Segment Open

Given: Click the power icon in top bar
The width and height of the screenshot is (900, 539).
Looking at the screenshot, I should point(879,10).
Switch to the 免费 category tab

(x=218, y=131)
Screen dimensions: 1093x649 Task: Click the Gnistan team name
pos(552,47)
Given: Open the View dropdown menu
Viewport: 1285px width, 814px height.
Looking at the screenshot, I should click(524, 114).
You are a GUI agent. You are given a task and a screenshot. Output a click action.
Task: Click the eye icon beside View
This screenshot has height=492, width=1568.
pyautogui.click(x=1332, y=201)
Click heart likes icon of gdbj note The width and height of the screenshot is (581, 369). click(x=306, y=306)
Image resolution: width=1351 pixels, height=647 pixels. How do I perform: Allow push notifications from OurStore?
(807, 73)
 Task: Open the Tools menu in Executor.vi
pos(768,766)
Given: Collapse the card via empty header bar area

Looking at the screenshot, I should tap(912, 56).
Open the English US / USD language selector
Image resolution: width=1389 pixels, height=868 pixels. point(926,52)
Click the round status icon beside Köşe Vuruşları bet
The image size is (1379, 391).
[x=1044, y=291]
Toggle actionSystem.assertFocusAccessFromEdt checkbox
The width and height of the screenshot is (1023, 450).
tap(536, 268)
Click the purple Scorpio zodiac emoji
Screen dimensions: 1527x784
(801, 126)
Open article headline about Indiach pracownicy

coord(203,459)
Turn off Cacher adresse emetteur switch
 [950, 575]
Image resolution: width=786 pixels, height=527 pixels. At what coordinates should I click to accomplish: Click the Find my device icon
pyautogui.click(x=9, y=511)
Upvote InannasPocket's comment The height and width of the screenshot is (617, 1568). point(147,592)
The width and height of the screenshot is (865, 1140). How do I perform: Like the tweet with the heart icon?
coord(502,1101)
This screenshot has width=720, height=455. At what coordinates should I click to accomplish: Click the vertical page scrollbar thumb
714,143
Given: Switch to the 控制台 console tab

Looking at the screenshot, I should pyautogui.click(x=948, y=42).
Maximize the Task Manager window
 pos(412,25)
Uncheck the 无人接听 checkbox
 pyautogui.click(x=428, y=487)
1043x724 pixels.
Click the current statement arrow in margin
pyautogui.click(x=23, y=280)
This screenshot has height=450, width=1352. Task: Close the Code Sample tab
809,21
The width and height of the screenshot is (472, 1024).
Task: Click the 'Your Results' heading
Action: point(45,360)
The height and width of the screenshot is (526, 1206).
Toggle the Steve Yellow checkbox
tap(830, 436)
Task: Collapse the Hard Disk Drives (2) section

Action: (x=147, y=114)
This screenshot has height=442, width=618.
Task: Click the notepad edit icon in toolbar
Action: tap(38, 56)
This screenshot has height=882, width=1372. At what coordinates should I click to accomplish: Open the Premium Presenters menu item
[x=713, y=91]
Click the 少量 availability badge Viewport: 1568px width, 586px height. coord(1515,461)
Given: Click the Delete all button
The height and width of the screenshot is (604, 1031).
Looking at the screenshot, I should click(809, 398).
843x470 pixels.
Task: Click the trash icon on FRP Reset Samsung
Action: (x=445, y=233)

Segment Closed

* _Instructions for the task_
Give back exactly the lines from the line containing "This screenshot has height=882, width=1372." to the end of the entries, and no other lines.

* _Exercise answer_
This screenshot has height=882, width=1372. At what coordinates should I click to accomplish: Open the Premium Presenters menu item
[x=713, y=91]
Click the 少量 availability badge Viewport: 1568px width, 586px height. coord(1515,461)
Given: Click the Delete all button
The height and width of the screenshot is (604, 1031).
Looking at the screenshot, I should click(809, 398).
843x470 pixels.
Task: Click the trash icon on FRP Reset Samsung
Action: (x=445, y=233)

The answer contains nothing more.